Przed południem Manasterski spotkał się w sali Witrażowej Domu Kultury z młodzieżą, wieczorem, w czytelni RBP - z członkami Dyskusyjnego Klubu Książki i miłośnikami poezji.
Spotkanie miało charakter prelekcji, dodajmy - nietypowej, bo z wieloma akcentami osobistymi, często anegdotycznymi, poświęconej Czesławowi Miłoszowi. Dobiegający właśnie Rok Miłosza był dobrym pretekstem do mówienia o naszym nobliście. Manasterski przedstawił kilka materiałów wideo, związanych z Miłoszem. Co najciekawsze, poezja Miłosza była punktem wyjścia do zastanowienia się nad rolą poezji oraz sposobami jej przedstawiania. Manasterski sięgnął po przykłady z egzotycznych dla nas kultur - chińskiej, wietnamskiej, arabskiej, pokazując jakże odmienne sposoby prezentacji poezji.
Spotkanie nabrało charakteru dramy, w której uczestnicy wcielali się w role. A wszystko po to, aby przekonać się, że poezja to najlepszy język uczuć.

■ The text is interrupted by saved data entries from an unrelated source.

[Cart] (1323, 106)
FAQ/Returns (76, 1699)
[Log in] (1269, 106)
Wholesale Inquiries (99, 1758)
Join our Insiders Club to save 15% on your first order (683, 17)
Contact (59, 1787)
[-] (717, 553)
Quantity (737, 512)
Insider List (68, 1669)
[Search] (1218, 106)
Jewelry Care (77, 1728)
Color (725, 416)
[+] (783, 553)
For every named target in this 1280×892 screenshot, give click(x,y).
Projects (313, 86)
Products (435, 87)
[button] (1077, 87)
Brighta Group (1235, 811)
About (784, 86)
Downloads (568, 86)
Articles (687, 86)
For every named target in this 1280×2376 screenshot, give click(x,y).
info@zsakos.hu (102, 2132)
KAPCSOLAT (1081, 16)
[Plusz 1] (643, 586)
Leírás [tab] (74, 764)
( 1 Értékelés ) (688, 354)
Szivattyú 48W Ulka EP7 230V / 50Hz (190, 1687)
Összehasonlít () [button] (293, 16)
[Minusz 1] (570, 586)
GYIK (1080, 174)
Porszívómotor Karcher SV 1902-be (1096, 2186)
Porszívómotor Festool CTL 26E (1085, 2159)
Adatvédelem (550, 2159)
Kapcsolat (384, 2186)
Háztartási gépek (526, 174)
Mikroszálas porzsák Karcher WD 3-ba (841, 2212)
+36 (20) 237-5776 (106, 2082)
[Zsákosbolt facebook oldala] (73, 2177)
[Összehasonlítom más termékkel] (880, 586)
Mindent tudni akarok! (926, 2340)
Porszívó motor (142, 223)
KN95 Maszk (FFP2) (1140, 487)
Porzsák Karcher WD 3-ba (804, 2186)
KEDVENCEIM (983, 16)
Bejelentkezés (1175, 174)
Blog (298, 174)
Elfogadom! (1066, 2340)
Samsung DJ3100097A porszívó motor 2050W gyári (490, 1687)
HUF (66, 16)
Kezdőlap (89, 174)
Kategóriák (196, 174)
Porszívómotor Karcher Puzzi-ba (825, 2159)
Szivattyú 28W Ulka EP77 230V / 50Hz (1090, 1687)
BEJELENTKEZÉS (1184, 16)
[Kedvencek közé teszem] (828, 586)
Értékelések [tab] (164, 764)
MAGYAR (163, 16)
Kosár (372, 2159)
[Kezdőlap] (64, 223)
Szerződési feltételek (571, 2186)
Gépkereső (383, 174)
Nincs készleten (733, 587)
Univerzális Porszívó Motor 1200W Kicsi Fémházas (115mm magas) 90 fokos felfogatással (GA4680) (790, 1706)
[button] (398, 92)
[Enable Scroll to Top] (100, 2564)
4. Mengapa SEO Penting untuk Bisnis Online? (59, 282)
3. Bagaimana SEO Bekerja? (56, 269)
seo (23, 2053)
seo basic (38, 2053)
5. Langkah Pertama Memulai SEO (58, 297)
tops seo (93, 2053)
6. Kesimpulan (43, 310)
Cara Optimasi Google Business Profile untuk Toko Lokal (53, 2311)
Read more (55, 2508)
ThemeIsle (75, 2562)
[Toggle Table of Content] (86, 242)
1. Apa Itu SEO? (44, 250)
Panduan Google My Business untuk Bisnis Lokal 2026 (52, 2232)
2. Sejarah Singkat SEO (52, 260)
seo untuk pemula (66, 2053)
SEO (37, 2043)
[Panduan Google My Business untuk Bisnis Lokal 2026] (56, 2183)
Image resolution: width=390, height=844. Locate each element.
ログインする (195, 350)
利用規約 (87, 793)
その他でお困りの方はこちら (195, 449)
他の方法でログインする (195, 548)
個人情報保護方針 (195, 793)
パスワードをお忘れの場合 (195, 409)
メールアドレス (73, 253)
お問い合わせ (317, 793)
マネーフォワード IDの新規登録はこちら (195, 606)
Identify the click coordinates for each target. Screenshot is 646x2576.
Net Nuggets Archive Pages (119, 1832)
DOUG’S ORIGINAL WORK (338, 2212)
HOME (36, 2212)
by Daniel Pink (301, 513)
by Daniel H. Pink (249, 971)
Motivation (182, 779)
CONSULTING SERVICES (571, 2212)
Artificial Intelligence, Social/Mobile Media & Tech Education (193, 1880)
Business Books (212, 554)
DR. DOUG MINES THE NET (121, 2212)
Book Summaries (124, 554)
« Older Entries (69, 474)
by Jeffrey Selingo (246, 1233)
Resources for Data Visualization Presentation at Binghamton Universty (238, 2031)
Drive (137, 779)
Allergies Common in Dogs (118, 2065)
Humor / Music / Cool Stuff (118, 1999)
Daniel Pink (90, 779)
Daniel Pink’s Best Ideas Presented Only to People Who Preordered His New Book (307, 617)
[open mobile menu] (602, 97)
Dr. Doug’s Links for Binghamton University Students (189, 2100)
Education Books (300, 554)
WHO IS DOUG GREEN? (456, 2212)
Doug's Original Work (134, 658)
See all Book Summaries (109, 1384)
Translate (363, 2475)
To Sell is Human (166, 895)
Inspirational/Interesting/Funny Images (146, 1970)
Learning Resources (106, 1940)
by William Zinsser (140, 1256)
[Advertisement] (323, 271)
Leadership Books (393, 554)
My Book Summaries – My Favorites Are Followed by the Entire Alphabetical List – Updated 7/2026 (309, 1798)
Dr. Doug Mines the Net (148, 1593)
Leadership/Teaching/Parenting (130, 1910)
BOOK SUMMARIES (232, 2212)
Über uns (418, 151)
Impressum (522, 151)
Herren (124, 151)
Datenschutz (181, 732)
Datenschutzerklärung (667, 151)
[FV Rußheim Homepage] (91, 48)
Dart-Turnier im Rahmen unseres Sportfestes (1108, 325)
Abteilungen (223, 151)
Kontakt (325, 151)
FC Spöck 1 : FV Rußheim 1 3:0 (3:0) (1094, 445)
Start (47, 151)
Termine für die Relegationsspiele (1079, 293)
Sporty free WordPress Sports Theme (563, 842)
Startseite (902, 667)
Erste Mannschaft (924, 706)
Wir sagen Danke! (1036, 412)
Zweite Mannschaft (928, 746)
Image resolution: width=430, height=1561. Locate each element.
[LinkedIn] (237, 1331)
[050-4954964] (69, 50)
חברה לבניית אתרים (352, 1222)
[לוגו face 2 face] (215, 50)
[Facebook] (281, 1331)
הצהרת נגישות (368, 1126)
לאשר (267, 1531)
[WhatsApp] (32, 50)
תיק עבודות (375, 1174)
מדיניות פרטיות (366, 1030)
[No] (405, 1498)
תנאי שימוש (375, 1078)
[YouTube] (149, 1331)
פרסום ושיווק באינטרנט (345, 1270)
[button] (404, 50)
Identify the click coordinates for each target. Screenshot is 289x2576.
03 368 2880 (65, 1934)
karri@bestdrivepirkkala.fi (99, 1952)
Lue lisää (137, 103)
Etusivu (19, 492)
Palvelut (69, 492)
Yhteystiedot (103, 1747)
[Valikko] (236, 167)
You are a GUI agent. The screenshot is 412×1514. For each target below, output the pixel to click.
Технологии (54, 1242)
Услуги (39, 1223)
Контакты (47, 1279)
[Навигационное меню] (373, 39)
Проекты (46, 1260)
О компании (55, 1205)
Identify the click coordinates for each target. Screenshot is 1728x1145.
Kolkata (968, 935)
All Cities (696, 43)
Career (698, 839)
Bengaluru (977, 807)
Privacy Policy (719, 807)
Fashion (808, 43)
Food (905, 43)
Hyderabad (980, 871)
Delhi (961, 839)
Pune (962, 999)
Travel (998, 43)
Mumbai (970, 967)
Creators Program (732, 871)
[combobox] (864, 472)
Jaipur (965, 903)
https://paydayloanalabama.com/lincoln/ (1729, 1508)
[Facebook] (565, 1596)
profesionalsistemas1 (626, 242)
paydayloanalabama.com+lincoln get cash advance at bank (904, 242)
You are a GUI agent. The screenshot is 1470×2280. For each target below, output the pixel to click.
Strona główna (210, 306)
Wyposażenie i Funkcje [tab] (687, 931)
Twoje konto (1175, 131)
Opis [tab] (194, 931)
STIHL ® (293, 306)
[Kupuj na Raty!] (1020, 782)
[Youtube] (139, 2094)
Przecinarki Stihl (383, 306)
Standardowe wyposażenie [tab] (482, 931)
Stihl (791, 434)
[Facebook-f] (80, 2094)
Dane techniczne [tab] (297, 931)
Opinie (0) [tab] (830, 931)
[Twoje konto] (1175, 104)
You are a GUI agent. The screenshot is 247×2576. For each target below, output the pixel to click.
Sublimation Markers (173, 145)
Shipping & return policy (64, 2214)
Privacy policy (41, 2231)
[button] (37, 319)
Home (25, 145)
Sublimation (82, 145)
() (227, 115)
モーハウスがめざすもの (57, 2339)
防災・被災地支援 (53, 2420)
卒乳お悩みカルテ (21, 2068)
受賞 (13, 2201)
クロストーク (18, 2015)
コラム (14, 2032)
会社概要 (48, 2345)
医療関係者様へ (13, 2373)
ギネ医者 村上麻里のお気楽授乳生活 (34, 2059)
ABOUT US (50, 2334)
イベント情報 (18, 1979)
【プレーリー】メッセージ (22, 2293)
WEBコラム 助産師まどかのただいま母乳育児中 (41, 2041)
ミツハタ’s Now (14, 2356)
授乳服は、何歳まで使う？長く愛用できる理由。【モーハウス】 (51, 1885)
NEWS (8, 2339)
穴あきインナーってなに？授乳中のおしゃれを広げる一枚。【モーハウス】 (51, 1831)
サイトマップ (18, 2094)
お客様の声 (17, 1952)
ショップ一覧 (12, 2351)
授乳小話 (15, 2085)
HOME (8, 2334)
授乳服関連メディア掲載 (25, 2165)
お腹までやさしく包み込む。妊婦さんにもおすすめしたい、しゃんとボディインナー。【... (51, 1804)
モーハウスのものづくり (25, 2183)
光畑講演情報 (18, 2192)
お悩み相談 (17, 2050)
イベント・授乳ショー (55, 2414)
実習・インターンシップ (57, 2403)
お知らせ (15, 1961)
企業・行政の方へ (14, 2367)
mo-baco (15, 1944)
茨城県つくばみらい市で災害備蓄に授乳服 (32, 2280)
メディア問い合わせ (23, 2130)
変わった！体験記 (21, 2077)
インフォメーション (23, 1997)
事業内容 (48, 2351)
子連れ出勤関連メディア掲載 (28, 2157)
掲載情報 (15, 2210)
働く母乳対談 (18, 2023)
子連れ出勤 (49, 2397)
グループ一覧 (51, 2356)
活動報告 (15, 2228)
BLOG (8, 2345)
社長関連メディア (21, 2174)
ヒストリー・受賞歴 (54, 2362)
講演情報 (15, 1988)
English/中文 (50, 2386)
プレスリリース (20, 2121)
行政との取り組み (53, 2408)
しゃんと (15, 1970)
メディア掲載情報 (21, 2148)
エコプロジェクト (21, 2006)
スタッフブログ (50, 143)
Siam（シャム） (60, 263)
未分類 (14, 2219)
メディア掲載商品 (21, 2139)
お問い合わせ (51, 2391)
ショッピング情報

Miłosz Kamil Manasterski, rodowity kaliszanin, był już wiosną gościem RBP. Ale pierwszy raz odwiedził Rawicz, kiedy był dzieckiem - rodzice wówczas rozważali możliwość zamieszkania w naszym mieście. Wiosenna wizyta stała się początkiem procesu twórczego, który dziś miał swój finał: na zakończenie spotkania Manasterski przeczytał swój najnowszy wiersz o Rawiczu (dobry!).